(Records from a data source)
::::
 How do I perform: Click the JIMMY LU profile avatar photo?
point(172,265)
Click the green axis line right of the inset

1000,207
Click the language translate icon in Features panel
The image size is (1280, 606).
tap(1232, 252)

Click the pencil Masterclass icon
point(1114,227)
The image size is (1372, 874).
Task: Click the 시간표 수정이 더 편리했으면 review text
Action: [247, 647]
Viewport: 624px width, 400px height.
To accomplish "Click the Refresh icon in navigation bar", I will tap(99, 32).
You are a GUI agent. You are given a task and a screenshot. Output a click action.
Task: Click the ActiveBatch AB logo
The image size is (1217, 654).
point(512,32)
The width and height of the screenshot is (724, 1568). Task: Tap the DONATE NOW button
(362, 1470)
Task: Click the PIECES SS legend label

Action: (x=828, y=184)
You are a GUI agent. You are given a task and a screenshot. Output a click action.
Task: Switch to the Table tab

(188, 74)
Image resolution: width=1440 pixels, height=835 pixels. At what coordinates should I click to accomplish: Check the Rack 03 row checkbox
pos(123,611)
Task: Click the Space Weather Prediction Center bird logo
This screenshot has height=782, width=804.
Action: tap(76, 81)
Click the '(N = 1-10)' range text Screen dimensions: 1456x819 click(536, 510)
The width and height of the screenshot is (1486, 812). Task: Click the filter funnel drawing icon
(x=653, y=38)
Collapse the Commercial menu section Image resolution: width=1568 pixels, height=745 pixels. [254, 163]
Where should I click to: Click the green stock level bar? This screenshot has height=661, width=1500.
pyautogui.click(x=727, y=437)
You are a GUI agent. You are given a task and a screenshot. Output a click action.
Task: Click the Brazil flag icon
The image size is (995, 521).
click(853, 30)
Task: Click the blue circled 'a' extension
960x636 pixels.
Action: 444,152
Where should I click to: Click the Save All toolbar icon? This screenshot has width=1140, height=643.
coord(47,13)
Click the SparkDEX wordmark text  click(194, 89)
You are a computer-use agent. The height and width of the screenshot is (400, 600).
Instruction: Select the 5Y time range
::::
Write out exactly those lines running from the line with "The width and height of the screenshot is (1486, 812)." to the end of the data above, the first and last included.

The width and height of the screenshot is (1486, 812). Task: Click the filter funnel drawing icon
(x=653, y=38)
Collapse the Commercial menu section Image resolution: width=1568 pixels, height=745 pixels. [254, 163]
Where should I click to: Click the green stock level bar? This screenshot has height=661, width=1500.
pyautogui.click(x=727, y=437)
You are a GUI agent. You are given a task and a screenshot. Output a click action.
Task: Click the Brazil flag icon
The image size is (995, 521).
click(853, 30)
Task: Click the blue circled 'a' extension
960x636 pixels.
Action: 444,152
Where should I click to: Click the Save All toolbar icon? This screenshot has width=1140, height=643.
coord(47,13)
Click the SparkDEX wordmark text  click(194, 89)
You are a computer-use agent. The height and width of the screenshot is (400, 600).
Instruction: Select the 5Y time range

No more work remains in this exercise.